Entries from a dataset

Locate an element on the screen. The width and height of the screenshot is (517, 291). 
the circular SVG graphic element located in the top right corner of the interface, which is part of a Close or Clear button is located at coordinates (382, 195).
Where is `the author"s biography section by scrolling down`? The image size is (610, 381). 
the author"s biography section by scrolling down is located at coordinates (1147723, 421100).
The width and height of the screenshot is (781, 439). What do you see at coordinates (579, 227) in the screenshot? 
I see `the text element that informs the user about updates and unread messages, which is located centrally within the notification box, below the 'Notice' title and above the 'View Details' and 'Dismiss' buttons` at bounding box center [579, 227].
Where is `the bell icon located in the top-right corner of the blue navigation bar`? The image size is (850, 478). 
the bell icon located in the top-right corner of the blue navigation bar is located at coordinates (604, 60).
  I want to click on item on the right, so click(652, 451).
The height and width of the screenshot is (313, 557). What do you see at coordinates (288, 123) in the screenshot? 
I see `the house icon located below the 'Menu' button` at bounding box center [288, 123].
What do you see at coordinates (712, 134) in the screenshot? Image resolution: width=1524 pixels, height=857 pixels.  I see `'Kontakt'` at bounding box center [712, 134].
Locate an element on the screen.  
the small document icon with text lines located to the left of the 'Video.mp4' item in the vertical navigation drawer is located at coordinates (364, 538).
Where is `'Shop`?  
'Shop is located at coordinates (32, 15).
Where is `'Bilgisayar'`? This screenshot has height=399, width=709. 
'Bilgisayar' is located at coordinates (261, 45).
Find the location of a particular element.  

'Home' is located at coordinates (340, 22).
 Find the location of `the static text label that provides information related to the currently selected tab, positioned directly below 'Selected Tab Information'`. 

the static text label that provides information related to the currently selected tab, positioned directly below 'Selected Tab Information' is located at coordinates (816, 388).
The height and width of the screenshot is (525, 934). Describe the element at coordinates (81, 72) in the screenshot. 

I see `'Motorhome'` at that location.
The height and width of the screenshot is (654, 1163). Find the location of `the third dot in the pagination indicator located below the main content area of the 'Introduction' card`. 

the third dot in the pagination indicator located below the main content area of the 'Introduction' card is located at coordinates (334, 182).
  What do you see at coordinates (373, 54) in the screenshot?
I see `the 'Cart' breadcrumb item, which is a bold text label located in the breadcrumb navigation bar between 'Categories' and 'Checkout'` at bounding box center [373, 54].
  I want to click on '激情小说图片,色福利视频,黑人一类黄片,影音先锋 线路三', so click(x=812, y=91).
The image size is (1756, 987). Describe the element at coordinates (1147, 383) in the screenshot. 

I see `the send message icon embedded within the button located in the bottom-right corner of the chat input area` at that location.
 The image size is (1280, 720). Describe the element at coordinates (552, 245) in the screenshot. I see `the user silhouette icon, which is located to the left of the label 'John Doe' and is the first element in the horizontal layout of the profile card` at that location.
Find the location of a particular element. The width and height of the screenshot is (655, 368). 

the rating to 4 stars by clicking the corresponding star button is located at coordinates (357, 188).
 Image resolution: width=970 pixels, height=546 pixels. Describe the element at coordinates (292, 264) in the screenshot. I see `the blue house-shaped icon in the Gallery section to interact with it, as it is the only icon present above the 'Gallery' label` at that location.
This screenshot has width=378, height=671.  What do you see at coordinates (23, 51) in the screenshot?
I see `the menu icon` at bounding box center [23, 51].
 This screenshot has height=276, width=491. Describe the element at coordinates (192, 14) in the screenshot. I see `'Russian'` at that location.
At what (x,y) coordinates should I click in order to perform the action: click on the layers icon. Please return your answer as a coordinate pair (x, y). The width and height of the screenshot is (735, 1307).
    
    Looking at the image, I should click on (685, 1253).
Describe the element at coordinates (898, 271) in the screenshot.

# EXERCISE
Can you copy the data from its first line up to and including the line containing "the circular SVG", reproducing each line unchanged?

# SOLUTION FOR THIS TASK
Locate an element on the screen. The width and height of the screenshot is (517, 291). 
the circular SVG graphic element located in the top right corner of the interface, which is part of a Close or Clear button is located at coordinates (382, 195).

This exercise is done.